Chupei pica desconhecida no ônibus e engoli porra

gozando na boca
 
Eu adoro viajar, nada me faz mais feliz que arrumar minhas malas e embarcar numa aventura sozinha pelo mundo. Peguei esse gosto desde muito novinha quando ia visitar meus primos no interior. 
 
Durante essas viagens sempre tinha uma coisinha ou outra pra me fazer ficar entretida durante as viagens e eu adorava. Meus parceiros de viagem eram quase sempre os cobradores ou algum passageiro viajando sozinho que insistia em sentar ao meu lado pra puxar conversa. 
 
Nesse tempo aprendi tanta coisa nesses ônibus que até me sinto uma promíscua quando converso com alguém sobre esse tipo de coisa, mas na época era tão gostosinho que molhava minha calcinha inteira. 
 
Por causa desse amor por viagens sempre que posso eu vou pro interior onde meus pais moram atualmente, normalmente quando vou sozinha eu prefiro ir de ônibus por causa do trânsito e porque gosto de ir dormindo. 
 
Eu fiquei bem mais tranquila depois que iniciei meu relacionamento e minhas viagens pro interior passaram a ser realmente apenas para chegar lá e não pra ter uma sacanagemzinha no meio do caminho. Nessa minha última viagem sentou ao meu lado um homem bem parrudo. 
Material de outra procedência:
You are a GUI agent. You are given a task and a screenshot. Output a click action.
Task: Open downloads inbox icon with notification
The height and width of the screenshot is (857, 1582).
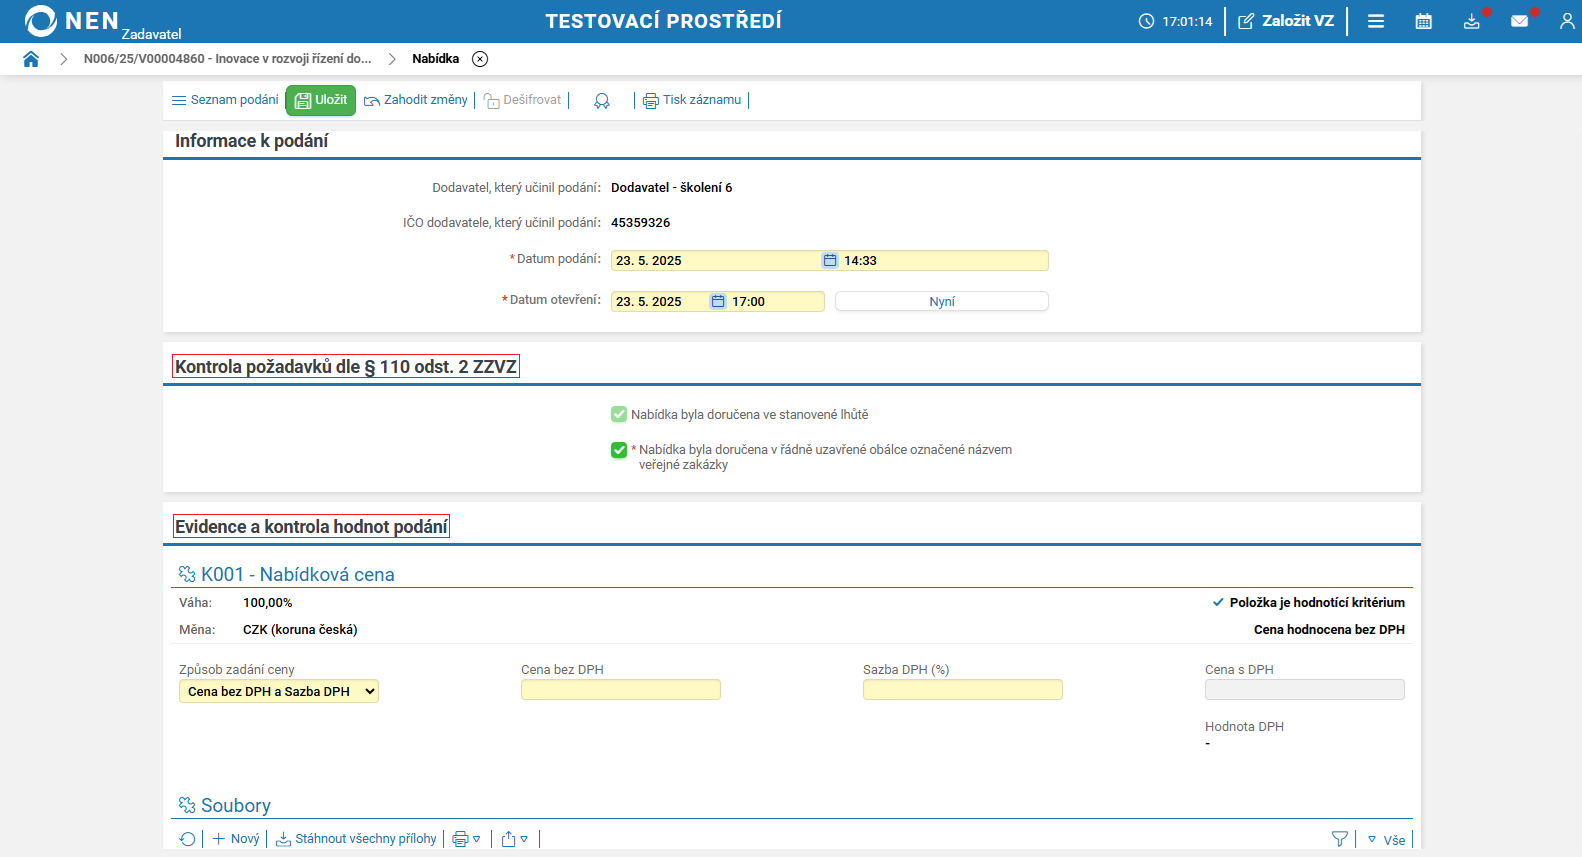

Ele tinha uma cara de que fazia academia todos os dias. Era enorme e cheio de músculos, seu peitoral era uma delícia, mas tentei não prestar muita atenção nisso e virei de lado. Porém é aquela coisa, né; você pode até largar da putaria, mas a putaria não larga de você.
 
Peguei num sono leve por uns 20 min. Quando acordei; abri os olhos de leve e percebi que tinha algo meio esquisito acontecendo. O passageiro gostoso ao meu lado que eu mal conhecia estava se tocando. Eu não conseguia ver seu pau, mas sabia que ele estava tocando uma punheta pelos movimentos que ele fazia por baixo da coberta que ele usava. 

Fiquei surpresa na hora e tentei até falar algo, mas assim que vi eu fiquei com um pouco de tesão. Minha xota até piscou por uns instantes, mas voltei pra minha sanidade e tentei disfarçar fazendo algum barulho pra ele perceber que eu estava acordada. 

Foi a mesma coisa que nada, ele não só não ligou como também ficou  puxando assunto comigo enquanto se tocava, tentei responder o máximo que podia sem olhar pra sua piroca, mas era quase impossível. De vez em quando enquanto ele me perguntava as coisas eu sem querer olhava pra baixo e via seu volume só aumentando por baixo do lençol.

Teve uma hora que ele falou que o balanço do ônibus deixava ele de pau duro e ele tinha que aliviar a pressão ou ficaria louco. Eu somente ria das coisas que ele falava. Queria lembrar sempre que era comprometida, mas a puta que há dentro de mim falava mais alto e só queria chupar aquele piroca grossa. 

Ainda estávamos conversando quando ele me pediu pra ver minha aliança e eu deixei, mostrei minha mão pra ele e ele segurou. Não entendi até então porque ele fez isso, mas logo descobri quando ele enfiou minha mão e me forçou a tocar no seu pau. Tentei até tirar, mas ele era muito forte.

Me fez tocar uma punheta forçada pra ele por uns minutos, mas logo aquilo ficou mais gostoso do que eu esperava e comecei a tocar por livre e espontânea vontade. Logo ele forçou minha cabeça contra seu pau, eu mal sabia o nome daquele homem e estava sendo obrigada a atolar sua piroca toda dentro da minha garganta. 


Não adiantava reclamar, quanto mais eu tentava dizer algo, mais ele forçava minha cabeça pra me manter calada. Sua piroca tinha um gosto maravilhoso, sua violência me deixava excitada. Eu estava quase gozando sem nem tocar na minha buceta; quando senti de repente seu jato de porra todo dentro da minha boca. 

Aquele filho da puta nem pra me avisar que estava prestes a gozar. Fiquei toda melada com sua porra. Eu não queria engolir e quanto mais eu segurava, mas escorria pelo canto da minha boca. Tive que cuspir pra dentro da minha blusa e torcer pra secar. Desci do ônibus ainda era noite, meu companheiro de viagem nem percebeu quando desci toda suja com a porra dele.